• _Activity_
Filter the records below and copy every line containing the word "icon".

[[ Exercise data, beginning ]]

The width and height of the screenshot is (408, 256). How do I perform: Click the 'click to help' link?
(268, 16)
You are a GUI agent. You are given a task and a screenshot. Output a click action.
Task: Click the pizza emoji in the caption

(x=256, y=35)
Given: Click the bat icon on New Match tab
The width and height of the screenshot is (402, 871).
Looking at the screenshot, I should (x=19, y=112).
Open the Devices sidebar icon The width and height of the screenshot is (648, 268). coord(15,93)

[[ Exercise data, end ]]

• _Expected output_
Given: Click the bat icon on New Match tab
Open the Devices sidebar icon The width and height of the screenshot is (648, 268). coord(15,93)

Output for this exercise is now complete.